Some forms of depression may result from malfunctioning microglia but this does not mean that all sub-types of depression are caused by abnormalities in these cells.

An image of the human brain (photo credit: REUTERS)
An image of the human brain
(photo credit: REUTERS)
Abnormalities in the brain’s immune cells cause major depression, according to a discovery at the Hebrew University of Jerusalem whose researchers think it could revolutionize next-generation medical treatment for psychiatric patients.
Drugs that restore the normal functioning of these cells can be effective as fast-acting anti-depressants, the researchers said.
“Microglia” cells in the brain, acting as the first and main form of active immune defense of the central nervous system, may be a key to causing depression, said psychobiology Prof. Raz Yirmiya, director of the HU psychoneuroimmunology lab. He has just published what has been described as a “groundbreaking theoretical review paper” in the peer-reviewed journal, Trends in Neurosciences.
Microglia, which comprise 10 percent of all brain cells, are the brain’s immune cells that fight bacterial and viral infections. They also promote repairing and healing processes of damages caused by brain injury and trauma.
“Our views on microglia have dramatically changed over the last decade,” he said. “We now know that these cells play a role in the formation and fine-tuning of the connections between neurons (synapses) during brain development, as well as in changes of these connections throughout life. These roles are important for normal brain and behavioral functions, including pain, mood and cognitive abilities.”
Major depression, which afflicts one in six people at some point in their life, is the leading global cause of disability – surpassing cardiovascular and respiratory diseases, cancer and HIV/AIDS combined.
“Progress in the understanding of the biology of depression has been slow,” said Yirmiya, and it requires expanding our knowledge beyond the “abnormalities in the functioning of neurons.” Other brain cells – often neglected by researchers – may be more relevant in causing depression, he said.
Some forms of depression may result from malfunctioning microglia, he said, but this does not mean that all sub-types of depression or other psychiatric diseases are caused by abnormalities in these cells.

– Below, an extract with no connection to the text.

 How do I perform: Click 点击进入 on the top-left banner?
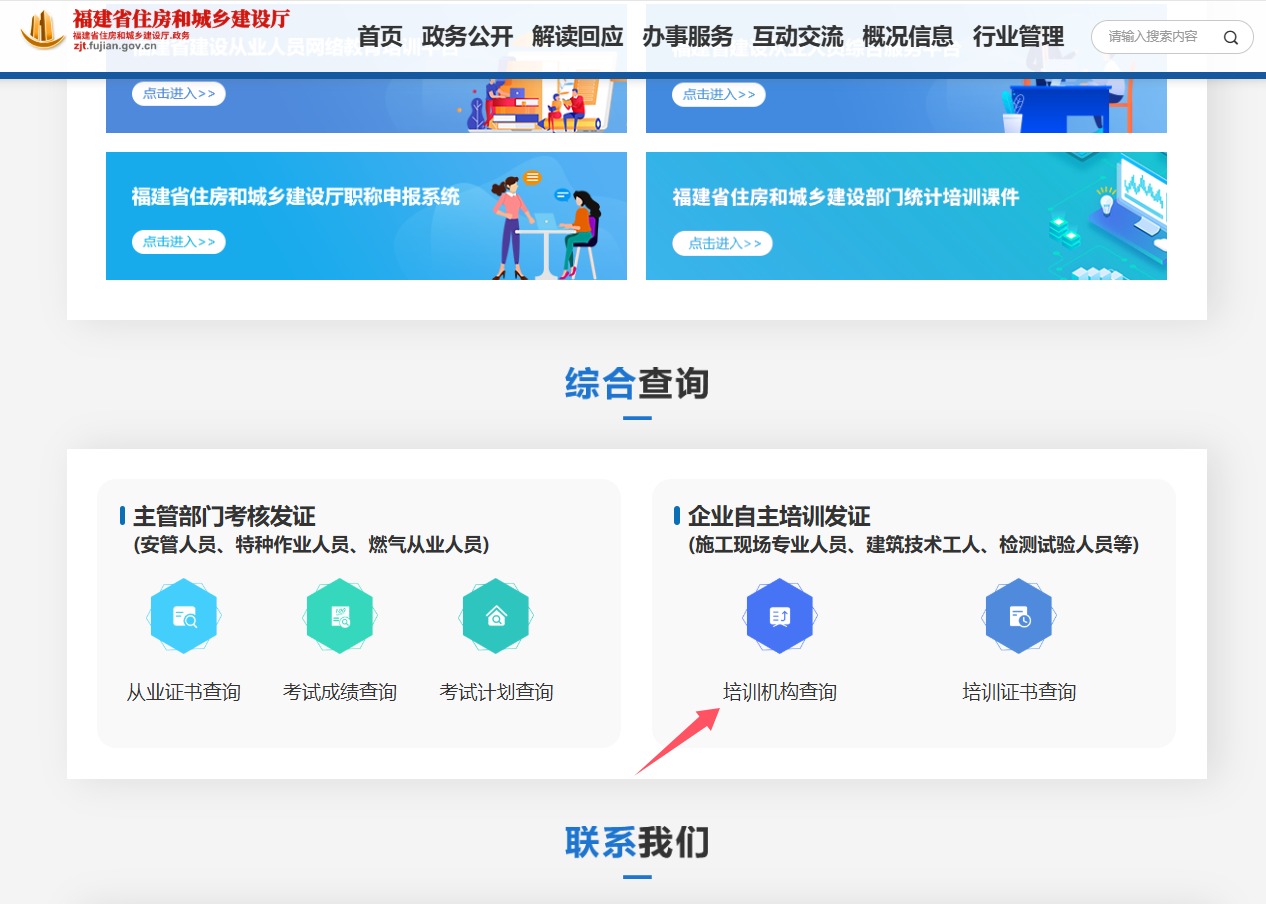pyautogui.click(x=178, y=94)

Yirmiya’s new research could have a profound impact on the future development of anti-depressant medications; current drugs do not always have the desired effect on patients, so there is an urgent need to discover novel biological mechanisms and drug targets for diagnosing the root cause of depression and for treating such patients appropriately.

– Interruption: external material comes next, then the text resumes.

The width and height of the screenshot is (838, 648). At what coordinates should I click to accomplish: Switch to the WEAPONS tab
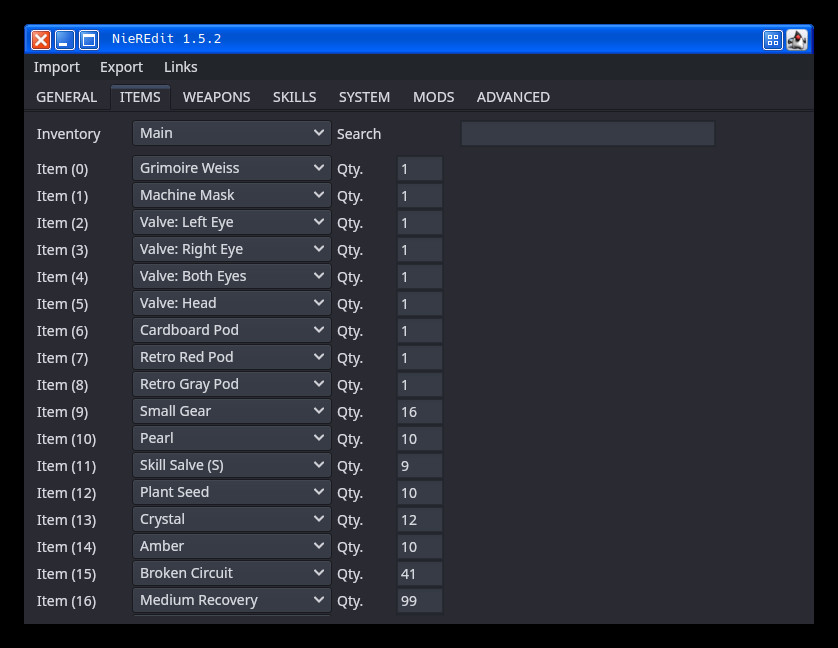(216, 97)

“Studies in humans, using postmortem brain tissue or special imaging techniques, as well as studies in animal models of depression, demonstrated that when the structure and function of microglia change, these cells can no longer regulate normal brain and behavior processes and this can lead to depression,” Yirmiya said.
Indeed, changes in microglia occur during many conditions associated with high incidence of depression, including infection, injury, trauma, aging, autoimmune diseases such as multiple sclerosis and neurodegenerative diseases such as Alzheimer’s.

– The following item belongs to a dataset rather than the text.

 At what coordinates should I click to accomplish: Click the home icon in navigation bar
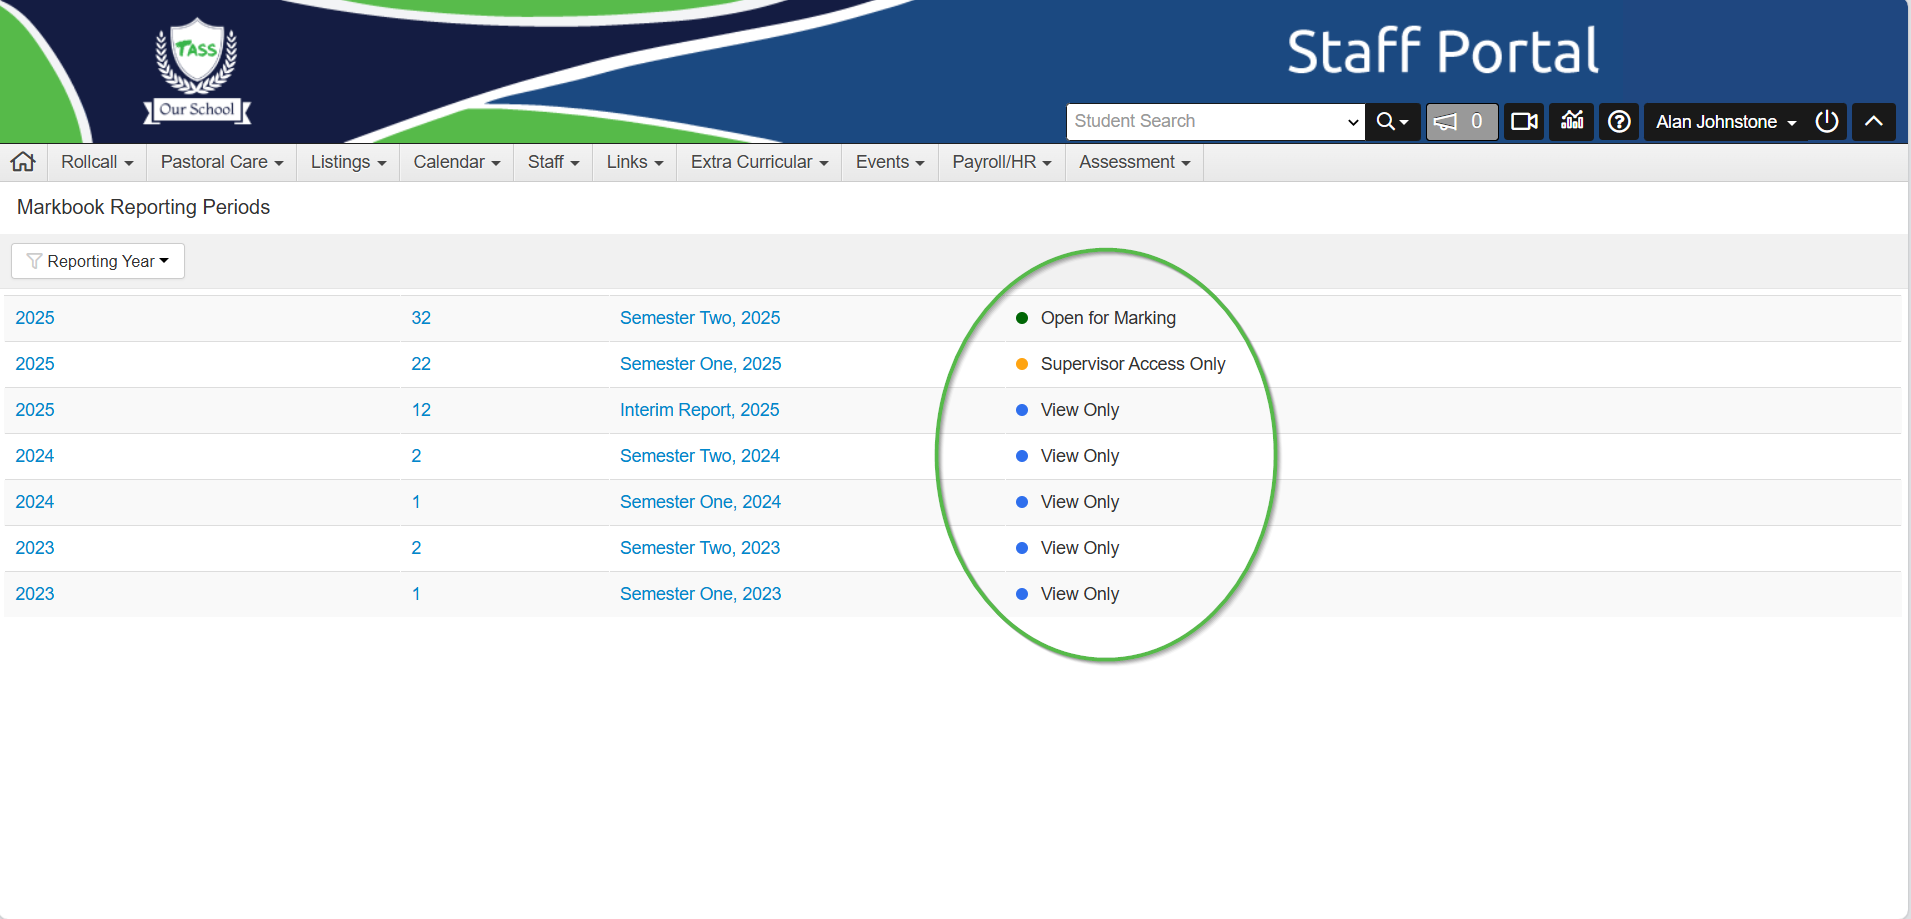(x=23, y=162)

In these conditions, microglia assume an “activated” state in which they become big and round and secrete compounds that orchestrate an inflammatory response in the brain.
The shape and function of microglia can be also changed following exposure to chronic unpredictable psychological stress, which is one of the leading causes of depression in humans. Importantly, the HU research recently discovered that following exposure to stress, some microglia die and the remaining cells appear small and degenerated. According to the new theory, either activation or decline of microglia can lead to depression, so the same class of drugs cannot treat the disease uniformly.
Yirmiya recommends adopting a personalized medical approach in which the status of the microglia in the individual patient is established first. Based on this initial assessment, treatment with drugs that either inhibit the over-active microglia or stimulate the suppressed microglia should be employed.